#### [WHAT TO DO]
Answer from the passage below on grain-size measurement:
1. What minimum misorientation defines a high-angle grain boundary?
2. At what magnification were the connected images measured?
3. In what unit is the grain boundary length L expressed?

#### [READING PASSAGE]
☆ ☆ ☆ ☆ ☆ ☆ ☆
Next, the crystal orientation was measured and analyzed under the following conditions using a crystal orientation measuring device (scanning electron microscope (SEM)-EBSD).
Crystal grain boundaries with a misorientation of 15° or more between crystal grains were defined as high-angle grain boundaries (HAGBs), and the sizes of crystal grains surrounded by the HAGBs were measured. Images measured at a magnification of 1000 times were connected to analyze a total area of 50000 μm2 or more, and the average crystal grain size was calculated. An area method (average by area fraction method) of EBSD was used for the calculation of the average crystal grain size. OIM Analysis (Ver. 8.0) of TSL Solutions, Inc. was used for the analysis.
In detail, the crystal grains surrounded by the HAGBs were specified. Crystal grains having an outline that intersected the frame of the observation visual field were excluded (edge grain excluded in analysis). The area of one crystal grain was calculated from the number of measurement points (the number of points) in the crystal grain. A value obtained by multiplying the area fraction occupied by one crystal grain in the observation visual field by the area of the crystal grain was calculated. The total of the values obtained by multiplying the area rate of all of the observed crystal grains and the area thereof was calculated as the average area of the crystal grains (Area method). The diameter of a circle having the same area as the average area of the crystal grains (equivalent circular area diameter) was calculated as the average crystal grain size.
In a case where a misorientation between crystal grains, which became a crystal grain boundary, was set in an observation visual field (Grain-Map) in which crystal orientations were measured by the EBSD method, the set crystal grain boundary could be analyzed. The grain boundary length L of a crystal grain boundary with a misorientation of 2° or more in the visual field was analyzed with a set value of the misorientation between the crystal grains, which became a crystal grain boundary, set to min: 2° (max: 180°). Measurement conditions for the grain boundary length L (the conditions of the electron microscope, the conditions of the EBSD detector, and the measurement area) were the same as the measurement conditions for the average crystal grain size except that a boundary with a misorientation between crystal grains of 2° or more was defined as the crystal grain boundary.
The obtained metallic microstructure was observed by the EBSD method, and the value of L×S was determined; wherein the grain boundary length with a misorientation of 2° or more per area of 1 μm2 was represented by L (/μm), and the average grain size of the crystal grains surrounded by grain boundaries with a misorientation of 15° or more was represented by S (μm).
The grain boundary length L was a grain boundary length (μm) per unit area (1 μm2) and was also referred to as a grain boundary density, and the unit was μm/μm2=/μm. The average grain size S was a value measured by the same method as the above-described method for measuring the average crystal grain size.
The average grain size and dispersion density of the intermetallic compounds were measured by observing a cross section (RD-ND surface) obtained by cutting the aluminum alloy foil in a direction perpendicular to the rolling direction (RD) under the following conditions.
☆ ☆ ☆ ☆ ☆ ☆ ☆
#### [DATA]
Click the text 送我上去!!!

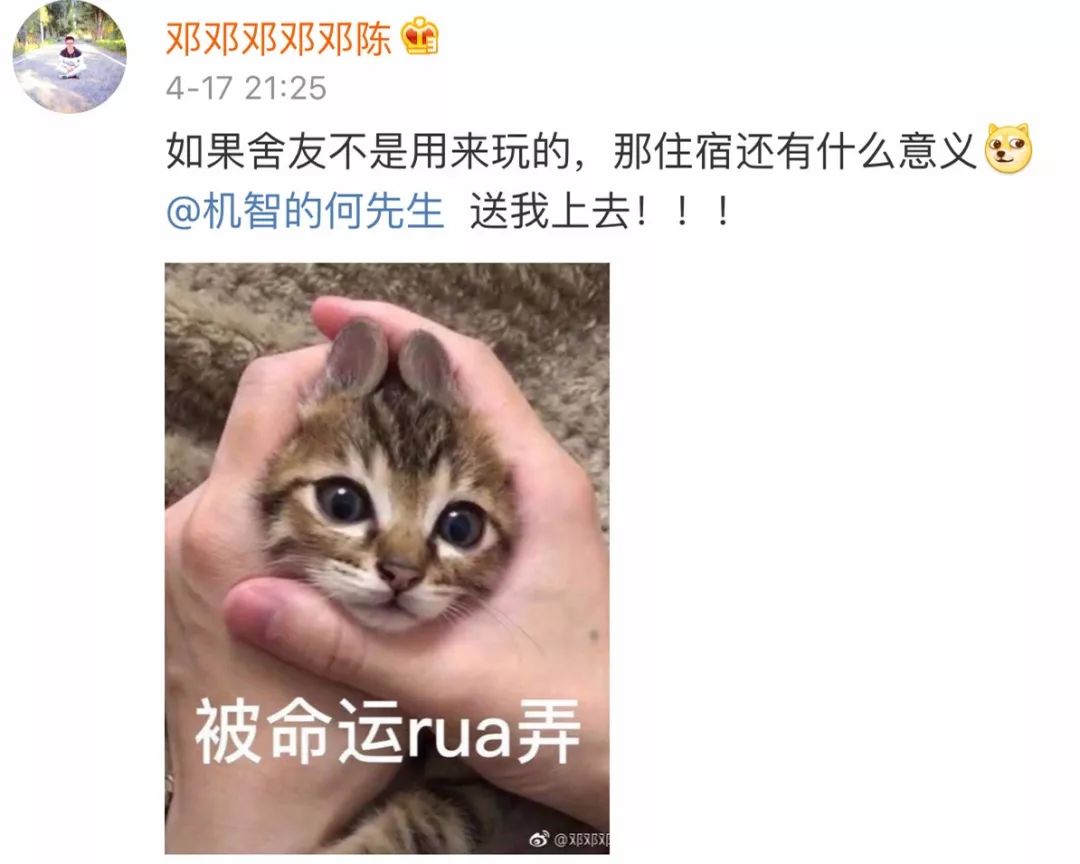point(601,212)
☆ ☆ ☆ ☆ ☆ ☆ ☆
#### [TASK RESULT]
1. 15° or more
2. 1000 times
3. /μm (μm/μm2)